Passer un accord avec l’Alliance démocratique signifie intensifier un programme de guerre de classes dans le pays, dans l’intérêt du capital sud-africain et international, dans des conditions où l’Afrique du Sud, la société la plus inégalitaire du monde, est une poudrière sociale et politique. Cela entraînera probablement des relations plus étroites avec l'impérialisme américain dans des conditions où l'ANC avait cherché à utiliser ses relations économiques avec la Chine, la Russie, l'Iran et Cuba et son appartenance au groupe des pays BRICS comme monnaie d'échange dans ses rapports avec les institutions financières et politiques dominées par Washington.

Il y a eu pendant la campagne électorale une absence remarquable de toute discussion sur la guerre mondiale initiée par l'impérialisme américain et dont la guerre lancée par l'OTAN contre la Russie à propos de l'Ukraine, le génocide israélien soutenu par l'impérialisme contre les Palestiniens de Gaza et l'offensive militaro-stratégique de Washington contre la Chine constituent trois axes-clés.

L’ANC soutient les Palestiniens depuis des décennies, portant récemment des accusations de génocide et de crimes de guerre contre Israël devant la Cour internationale de Justice. Sur la guerre par procuration des États-Unis contre la Russie en Ukraine, Pretoria a refusé de s'aligner sur Washington ; il s’est abstenu sur six résolutions de l'ONU condamnant l'invasion russe de l'Ukraine ; a refusé d'appliquer des sanctions contre la Russie et a appelé la Cour pénale internationale à ne pas appliquer un mandat d'arrêt contre Vladimir Poutine afin qu’il puisse se rendre dans le pays.

L’année dernière, l’Afrique du Sud a mené des exercices navals avec la Chine et la Russie, ce qui a sérieusement tendu les relations avec Washington. En mai 2023, l’ambassadeur américain en Afrique du Sud, Reuben Brigety, convoqua une conférence de presse pour dénoncer l’Afrique du Sud pour avoir vendu des armes à la Russie, sans produire aucune preuve pour étayer ses affirmations.

Rien de tout cela n’a fait l’objet d’un débat pendant la campagne électorale, même si l’ANC et la DA ont des opinions opposées sur toutes ces questions.

La fracture de l’ANC et ses résultats électoraux désastreux donnent une indication pâle et déformée de la colère des masses contre l’ensemble du système capitaliste pourri de l’Afrique du Sud post-apartheid.

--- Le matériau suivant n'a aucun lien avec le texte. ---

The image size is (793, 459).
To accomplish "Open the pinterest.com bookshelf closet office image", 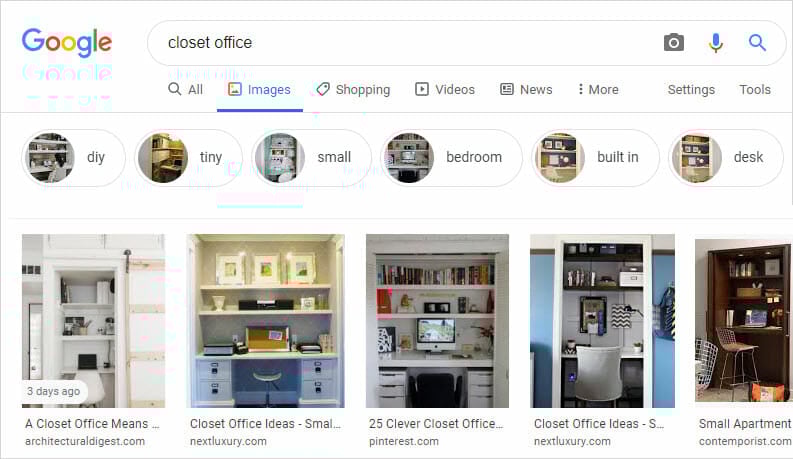I will pos(437,320).
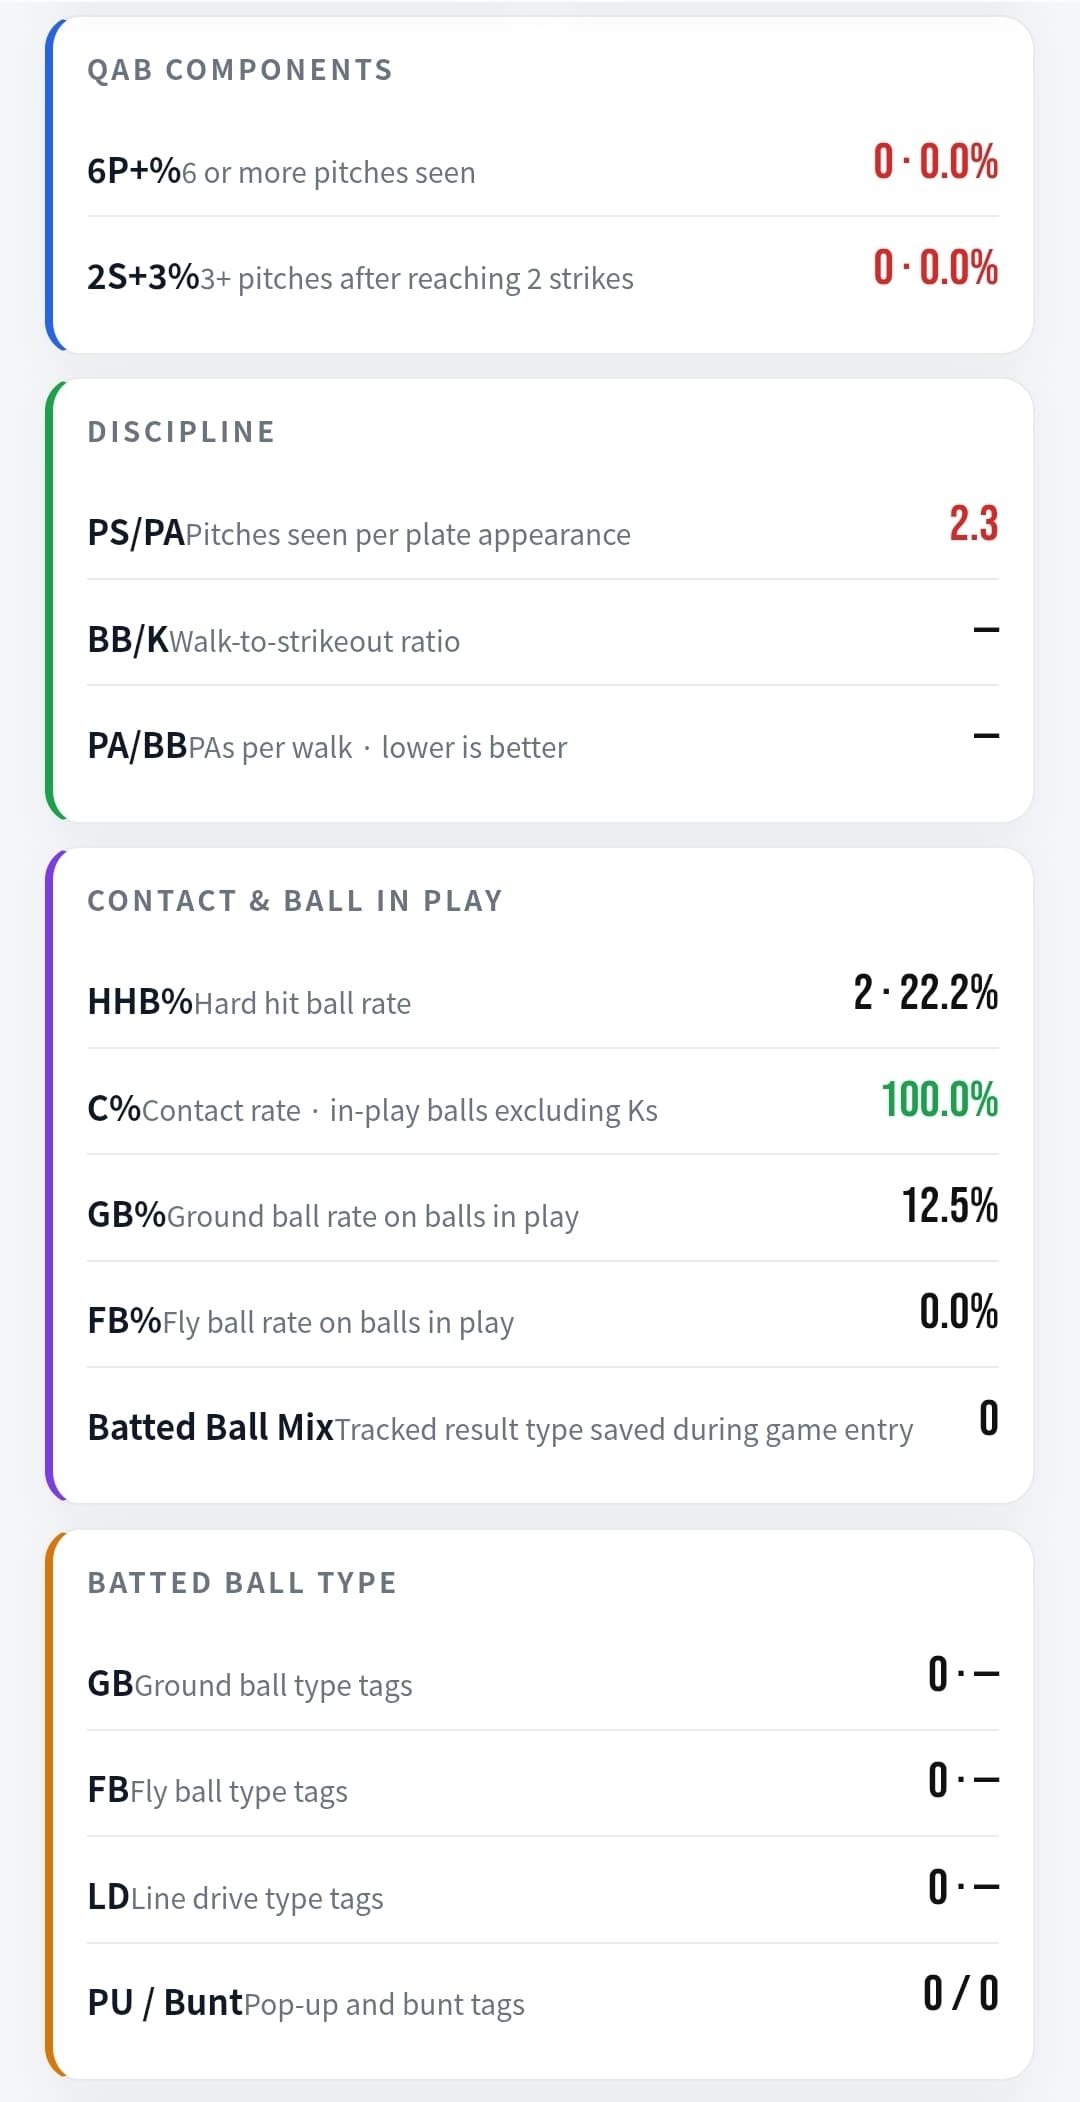Viewport: 1080px width, 2102px height.
Task: Open PA/BB walks per plate appearance
Action: 540,746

Il y eut de nombreuses et très âpres luttes de la classe ouvrière, notamment la grève des mineurs de 2012 où la demande d’une répression policière de la part de Ramaphosa a précipité le massacre à Marikana de 34 mineurs en grève ; ils furent abattus dans une mine appartenant au groupe Lonmin dont l'ex-chef du Syndicat national des mineurs était directeur non exécutif.

Depuis, le «boucher de Marikana» a fait tout ce qu’il pouvait pour soutenir le capitalisme sud-africain ; il a réduit l’impôt sur les sociétés, réduit les salaires des travailleurs, renié les accords salariaux du secteur public et fait baisser le niveau de vie. Cela lui a valu une haine éternelle parmi les travailleurs sud-africains. Les mineurs d'or en grève de Sibanye-Stillwater ont hué Ramaphosa, l'invité d'honneur du COSATU, l’obligeant à quitter la tribune du rassemblement du 1er mai 2022 à Rustenburg, le centre de la région minière du pays.

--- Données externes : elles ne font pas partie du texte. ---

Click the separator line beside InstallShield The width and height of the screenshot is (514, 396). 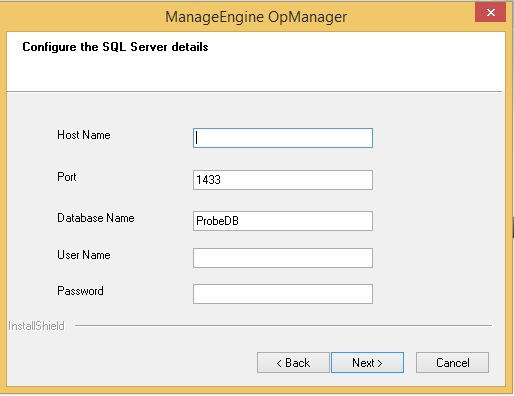point(283,325)
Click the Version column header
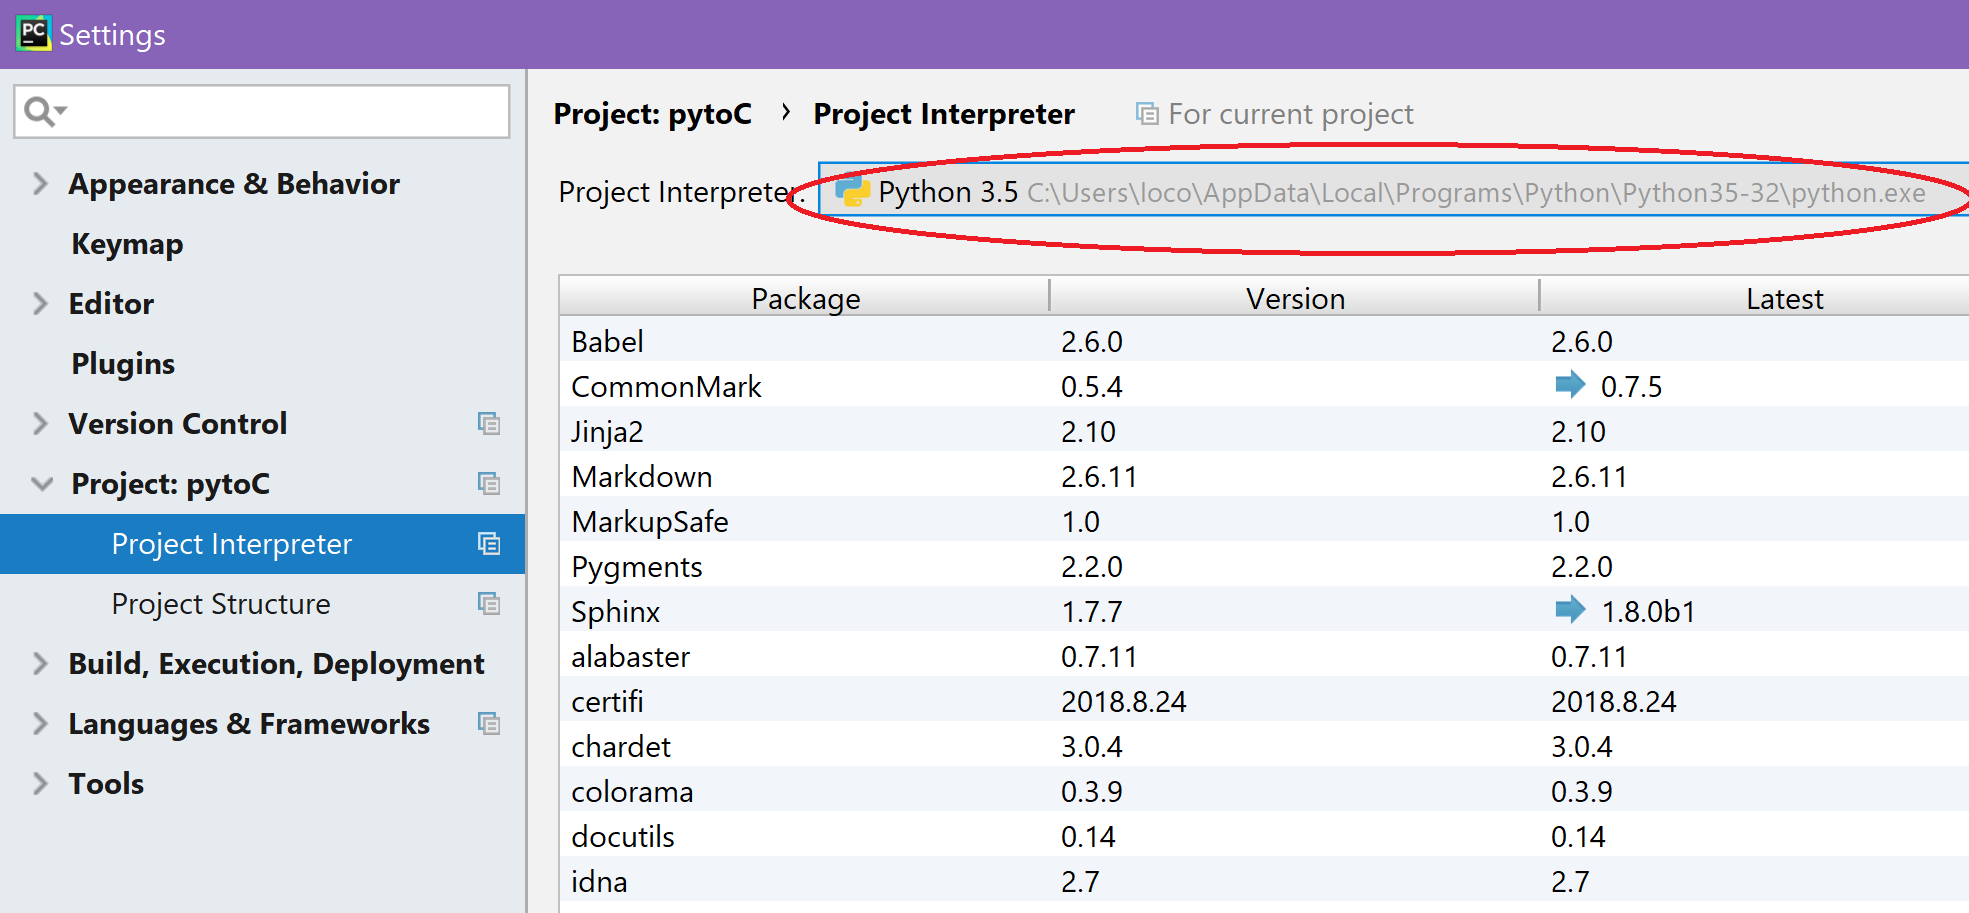Image resolution: width=1969 pixels, height=913 pixels. pos(1295,297)
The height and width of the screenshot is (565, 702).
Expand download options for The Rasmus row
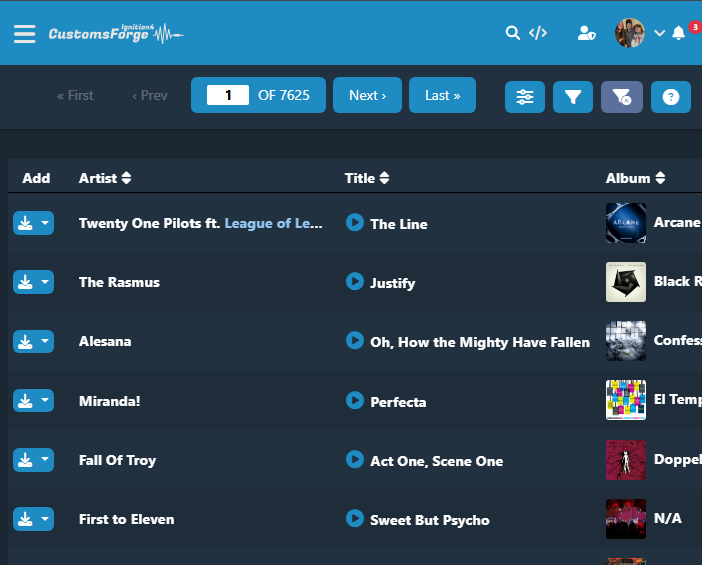coord(45,283)
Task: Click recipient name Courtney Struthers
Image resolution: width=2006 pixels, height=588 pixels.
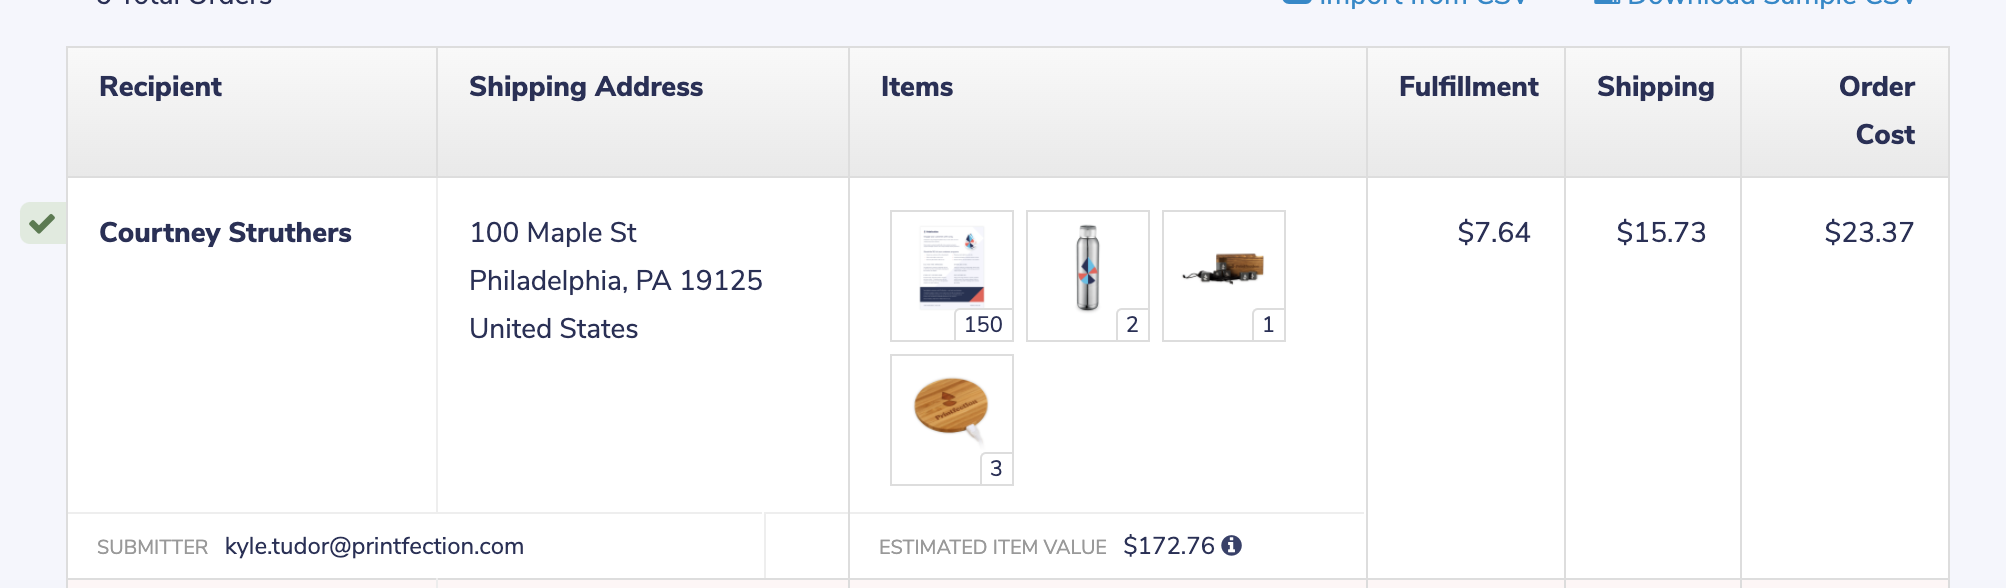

Des grèves répétées pour des salaires plus élevés menées par les métallurgistes, les travailleurs du secteur public, les enseignants, les travailleurs de la santé et des transports, ainsi que des grèves de protestation de masse d'un ou deux jours ont été systématiquement isolées par le COSATU et les syndicats politiquement liés à l'ANC.

Les élections ont montré que l’ANC est assis sur un volcan politique et social. Le nouveau gouvernement ANC-Alliance démocratique sera un régime de crise extrême.

Mais pour vaincre les efforts faits par le nouveau gouvernement pour sabrer les services publics, les salaires et les conditions de travail dans l'intérêt du grand capital et pour orienter l'Afrique du Sud vers la guerre mondiale de l'impérialisme américain, la classe ouvrière doit unir ses luttes et mobiliser sa force indépendante contre tous les représentants politiques du capitalisme sud-africain. Cela signifie lutter pour un gouvernement ouvrier et développer une offensive mondiale de la classe ouvrière pour le socialisme et contre la guerre impérialiste.